SAT increases over Northern Hemisphere land due to sea ice discrepancies occur over the Canadian Archipelago, the northeast coast of Greenland, and northern Eurasia in the NT, NIC, and BOOT simulations compared with the CONTROL, but do not extend to lower latitudes. The temperature changes over Eurasia are due to sea ice–induced changes in circulation, which are discussed in the next section.

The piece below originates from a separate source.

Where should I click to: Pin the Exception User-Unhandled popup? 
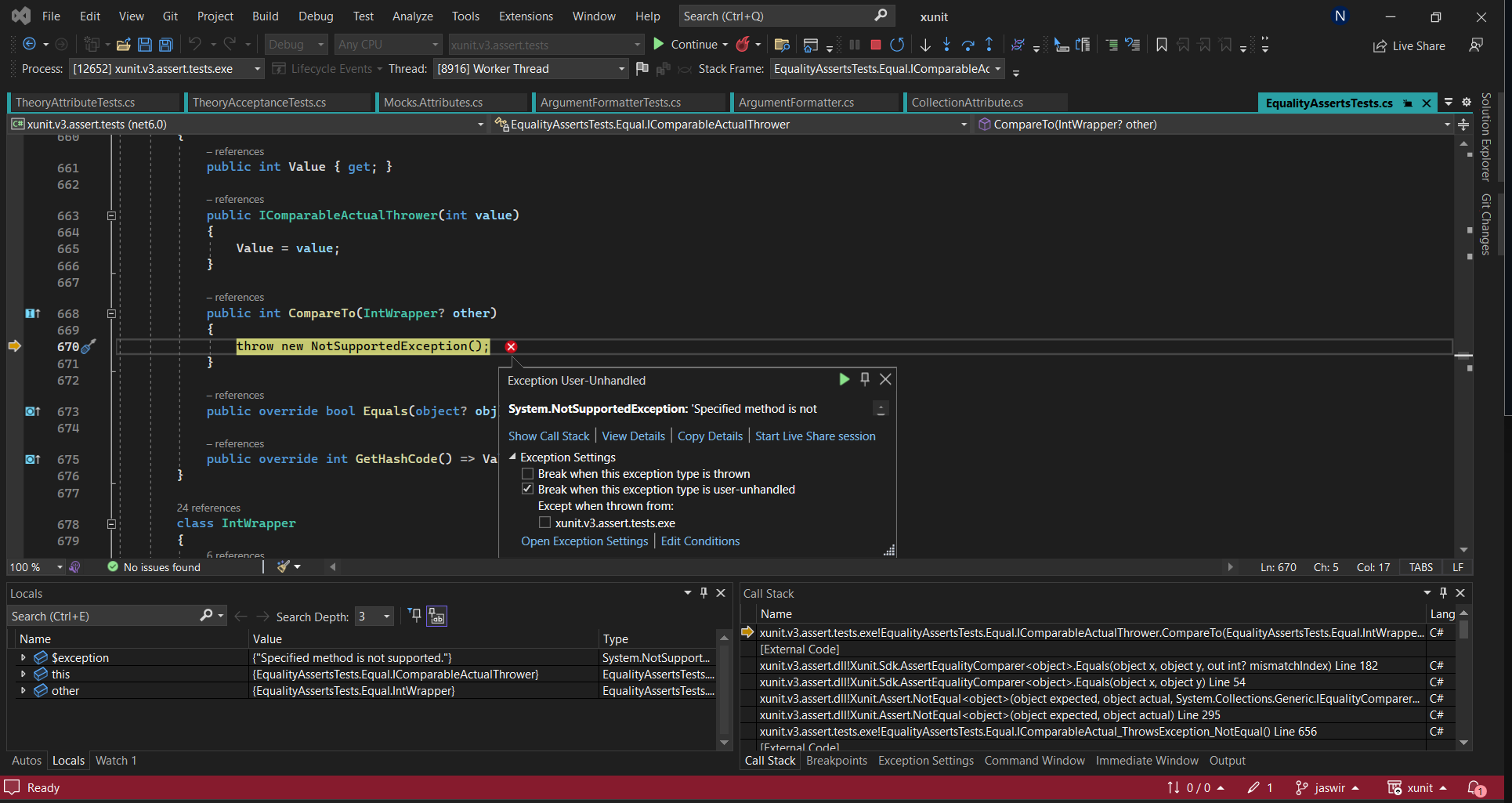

In areas of ocean that are not covered by sea ice the differences in temperature are suppressed due to the prescription of the same SSTs in each simulation. Consequently, significant differences in SAT occur primarily over and near ice-covered seas and over land down to the midlatitudes. Outside Arctic regions temperature anomalies tend to be <1°C. Temperature anomalies are not well propagated vertically either. Significant changes in modeled temperature do not propagate vertically beyond ∼700 hPa (similar results have been found by Magnusdottir et al. (2004) and Alexander et al. (2004).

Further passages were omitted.